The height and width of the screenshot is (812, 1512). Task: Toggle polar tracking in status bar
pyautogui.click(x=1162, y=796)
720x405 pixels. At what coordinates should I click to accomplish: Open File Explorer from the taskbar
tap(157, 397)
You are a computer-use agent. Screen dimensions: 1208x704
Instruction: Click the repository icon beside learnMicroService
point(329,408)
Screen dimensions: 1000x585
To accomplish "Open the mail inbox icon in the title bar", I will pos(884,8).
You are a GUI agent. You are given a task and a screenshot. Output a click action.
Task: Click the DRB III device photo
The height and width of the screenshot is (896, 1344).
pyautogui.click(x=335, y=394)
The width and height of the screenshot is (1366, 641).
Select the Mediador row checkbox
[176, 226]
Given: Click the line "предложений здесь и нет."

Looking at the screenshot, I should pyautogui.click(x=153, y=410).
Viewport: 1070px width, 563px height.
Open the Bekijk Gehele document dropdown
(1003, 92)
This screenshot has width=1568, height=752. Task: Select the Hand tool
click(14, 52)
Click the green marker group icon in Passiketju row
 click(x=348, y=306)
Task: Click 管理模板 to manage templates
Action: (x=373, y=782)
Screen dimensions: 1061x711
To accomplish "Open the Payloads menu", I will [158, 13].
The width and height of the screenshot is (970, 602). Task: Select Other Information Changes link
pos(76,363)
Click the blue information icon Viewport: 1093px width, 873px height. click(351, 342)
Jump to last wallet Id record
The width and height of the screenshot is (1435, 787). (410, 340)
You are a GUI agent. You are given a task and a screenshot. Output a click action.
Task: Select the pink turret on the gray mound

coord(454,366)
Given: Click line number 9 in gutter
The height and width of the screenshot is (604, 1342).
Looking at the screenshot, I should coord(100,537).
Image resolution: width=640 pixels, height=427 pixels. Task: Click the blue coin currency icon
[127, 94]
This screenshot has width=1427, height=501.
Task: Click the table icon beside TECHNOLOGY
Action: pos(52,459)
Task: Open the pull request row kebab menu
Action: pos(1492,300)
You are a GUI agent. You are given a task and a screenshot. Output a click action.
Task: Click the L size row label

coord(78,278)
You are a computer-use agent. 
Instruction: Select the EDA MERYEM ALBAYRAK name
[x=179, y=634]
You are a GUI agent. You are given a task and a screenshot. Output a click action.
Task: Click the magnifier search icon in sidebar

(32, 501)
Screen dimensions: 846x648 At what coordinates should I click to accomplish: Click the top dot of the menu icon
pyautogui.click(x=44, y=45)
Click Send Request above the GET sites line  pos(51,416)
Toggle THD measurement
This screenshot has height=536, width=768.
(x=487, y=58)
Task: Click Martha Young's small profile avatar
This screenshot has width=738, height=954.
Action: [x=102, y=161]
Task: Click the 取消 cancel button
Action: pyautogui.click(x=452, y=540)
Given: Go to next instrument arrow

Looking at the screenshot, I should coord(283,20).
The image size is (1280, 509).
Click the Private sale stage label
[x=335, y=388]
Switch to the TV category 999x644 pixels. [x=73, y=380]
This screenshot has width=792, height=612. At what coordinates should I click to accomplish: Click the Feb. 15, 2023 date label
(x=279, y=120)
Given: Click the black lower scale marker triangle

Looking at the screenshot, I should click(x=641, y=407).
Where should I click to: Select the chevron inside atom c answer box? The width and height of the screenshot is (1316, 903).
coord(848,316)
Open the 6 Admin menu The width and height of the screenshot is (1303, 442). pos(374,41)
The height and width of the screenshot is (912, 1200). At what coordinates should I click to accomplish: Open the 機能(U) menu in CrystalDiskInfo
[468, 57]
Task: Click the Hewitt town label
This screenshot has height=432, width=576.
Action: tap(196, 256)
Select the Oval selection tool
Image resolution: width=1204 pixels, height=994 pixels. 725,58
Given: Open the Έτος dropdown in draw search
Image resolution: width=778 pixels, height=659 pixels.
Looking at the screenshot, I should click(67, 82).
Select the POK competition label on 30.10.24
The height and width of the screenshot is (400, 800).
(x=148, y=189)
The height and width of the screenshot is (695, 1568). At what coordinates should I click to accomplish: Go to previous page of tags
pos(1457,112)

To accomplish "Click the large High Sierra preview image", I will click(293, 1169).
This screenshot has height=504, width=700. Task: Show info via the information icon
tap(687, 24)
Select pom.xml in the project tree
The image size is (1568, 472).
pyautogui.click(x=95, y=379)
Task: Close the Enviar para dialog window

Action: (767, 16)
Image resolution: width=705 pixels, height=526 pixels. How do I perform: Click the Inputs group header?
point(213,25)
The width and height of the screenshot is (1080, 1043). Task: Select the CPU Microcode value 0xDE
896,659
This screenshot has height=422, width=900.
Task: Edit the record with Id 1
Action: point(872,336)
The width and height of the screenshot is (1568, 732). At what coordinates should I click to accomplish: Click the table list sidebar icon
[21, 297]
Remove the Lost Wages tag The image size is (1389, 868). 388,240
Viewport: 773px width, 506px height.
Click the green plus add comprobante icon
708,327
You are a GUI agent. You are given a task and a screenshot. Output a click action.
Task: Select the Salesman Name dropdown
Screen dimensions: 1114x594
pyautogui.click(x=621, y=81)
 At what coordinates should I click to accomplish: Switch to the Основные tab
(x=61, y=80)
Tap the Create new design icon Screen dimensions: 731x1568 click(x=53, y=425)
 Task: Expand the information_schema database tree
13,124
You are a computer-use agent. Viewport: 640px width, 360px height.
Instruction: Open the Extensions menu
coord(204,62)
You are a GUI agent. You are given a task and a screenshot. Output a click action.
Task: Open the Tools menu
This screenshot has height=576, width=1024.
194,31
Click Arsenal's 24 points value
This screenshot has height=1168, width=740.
□ □ □ □ □ □ □
Set down the material above again, word for word.

#### [EXERCISE RESULT]
The height and width of the screenshot is (812, 1512). Task: Toggle polar tracking in status bar
pyautogui.click(x=1162, y=796)
720x405 pixels. At what coordinates should I click to accomplish: Open File Explorer from the taskbar
tap(157, 397)
You are a computer-use agent. Screen dimensions: 1208x704
Instruction: Click the repository icon beside learnMicroService
point(329,408)
Screen dimensions: 1000x585
To accomplish "Open the mail inbox icon in the title bar", I will pos(884,8).
You are a GUI agent. You are given a task and a screenshot. Output a click action.
Task: Click the DRB III device photo
The height and width of the screenshot is (896, 1344).
pyautogui.click(x=335, y=394)
The width and height of the screenshot is (1366, 641).
Select the Mediador row checkbox
[176, 226]
Given: Click the line "предложений здесь и нет."

Looking at the screenshot, I should pyautogui.click(x=153, y=410).
Viewport: 1070px width, 563px height.
Open the Bekijk Gehele document dropdown
(1003, 92)
This screenshot has width=1568, height=752. Task: Select the Hand tool
click(14, 52)
Click the green marker group icon in Passiketju row
 click(x=348, y=306)
Task: Click 管理模板 to manage templates
Action: (x=373, y=782)
Screen dimensions: 1061x711
To accomplish "Open the Payloads menu", I will [158, 13].
The width and height of the screenshot is (970, 602). Task: Select Other Information Changes link
pos(76,363)
Click the blue information icon Viewport: 1093px width, 873px height. click(351, 342)
Jump to last wallet Id record
The width and height of the screenshot is (1435, 787). (410, 340)
You are a GUI agent. You are given a task and a screenshot. Output a click action.
Task: Select the pink turret on the gray mound

coord(454,366)
Given: Click line number 9 in gutter
The height and width of the screenshot is (604, 1342).
Looking at the screenshot, I should coord(100,537).
Image resolution: width=640 pixels, height=427 pixels. Task: Click the blue coin currency icon
[127, 94]
This screenshot has width=1427, height=501.
Task: Click the table icon beside TECHNOLOGY
Action: pos(52,459)
Task: Open the pull request row kebab menu
Action: pos(1492,300)
You are a GUI agent. You are given a task and a screenshot. Output a click action.
Task: Click the L size row label

coord(78,278)
You are a computer-use agent. 
Instruction: Select the EDA MERYEM ALBAYRAK name
[x=179, y=634]
You are a GUI agent. You are given a task and a screenshot. Output a click action.
Task: Click the magnifier search icon in sidebar

(32, 501)
Screen dimensions: 846x648 At what coordinates should I click to accomplish: Click the top dot of the menu icon
pyautogui.click(x=44, y=45)
Click Send Request above the GET sites line  pos(51,416)
Toggle THD measurement
This screenshot has height=536, width=768.
(x=487, y=58)
Task: Click Martha Young's small profile avatar
This screenshot has width=738, height=954.
Action: [x=102, y=161]
Task: Click the 取消 cancel button
Action: pyautogui.click(x=452, y=540)
Given: Go to next instrument arrow

Looking at the screenshot, I should coord(283,20).
The image size is (1280, 509).
Click the Private sale stage label
[x=335, y=388]
Switch to the TV category 999x644 pixels. [x=73, y=380]
This screenshot has width=792, height=612. At what coordinates should I click to accomplish: Click the Feb. 15, 2023 date label
(x=279, y=120)
Given: Click the black lower scale marker triangle

Looking at the screenshot, I should click(x=641, y=407).
Where should I click to: Select the chevron inside atom c answer box? The width and height of the screenshot is (1316, 903).
coord(848,316)
Open the 6 Admin menu The width and height of the screenshot is (1303, 442). pos(374,41)
The height and width of the screenshot is (912, 1200). At what coordinates should I click to accomplish: Open the 機能(U) menu in CrystalDiskInfo
[468, 57]
Task: Click the Hewitt town label
This screenshot has height=432, width=576.
Action: tap(196, 256)
Select the Oval selection tool
Image resolution: width=1204 pixels, height=994 pixels. 725,58
Given: Open the Έτος dropdown in draw search
Image resolution: width=778 pixels, height=659 pixels.
Looking at the screenshot, I should click(67, 82).
Select the POK competition label on 30.10.24
The height and width of the screenshot is (400, 800).
(x=148, y=189)
The height and width of the screenshot is (695, 1568). At what coordinates should I click to accomplish: Go to previous page of tags
pos(1457,112)

To accomplish "Click the large High Sierra preview image", I will click(293, 1169).
This screenshot has height=504, width=700. Task: Show info via the information icon
tap(687, 24)
Select pom.xml in the project tree
The image size is (1568, 472).
pyautogui.click(x=95, y=379)
Task: Close the Enviar para dialog window

Action: (767, 16)
Image resolution: width=705 pixels, height=526 pixels. How do I perform: Click the Inputs group header?
point(213,25)
The width and height of the screenshot is (1080, 1043). Task: Select the CPU Microcode value 0xDE
896,659
This screenshot has height=422, width=900.
Task: Edit the record with Id 1
Action: point(872,336)
The width and height of the screenshot is (1568, 732). At what coordinates should I click to accomplish: Click the table list sidebar icon
[21, 297]
Remove the Lost Wages tag The image size is (1389, 868). 388,240
Viewport: 773px width, 506px height.
Click the green plus add comprobante icon
708,327
You are a GUI agent. You are given a task and a screenshot. Output a click action.
Task: Select the Salesman Name dropdown
Screen dimensions: 1114x594
pyautogui.click(x=621, y=81)
 At what coordinates should I click to accomplish: Switch to the Основные tab
(x=61, y=80)
Tap the Create new design icon Screen dimensions: 731x1568 click(x=53, y=425)
 Task: Expand the information_schema database tree
13,124
You are a computer-use agent. Viewport: 640px width, 360px height.
Instruction: Open the Extensions menu
coord(204,62)
You are a GUI agent. You are given a task and a screenshot. Output a click action.
Task: Open the Tools menu
This screenshot has height=576, width=1024.
194,31
Click Arsenal's 24 points value
This screenshot has height=1168, width=740.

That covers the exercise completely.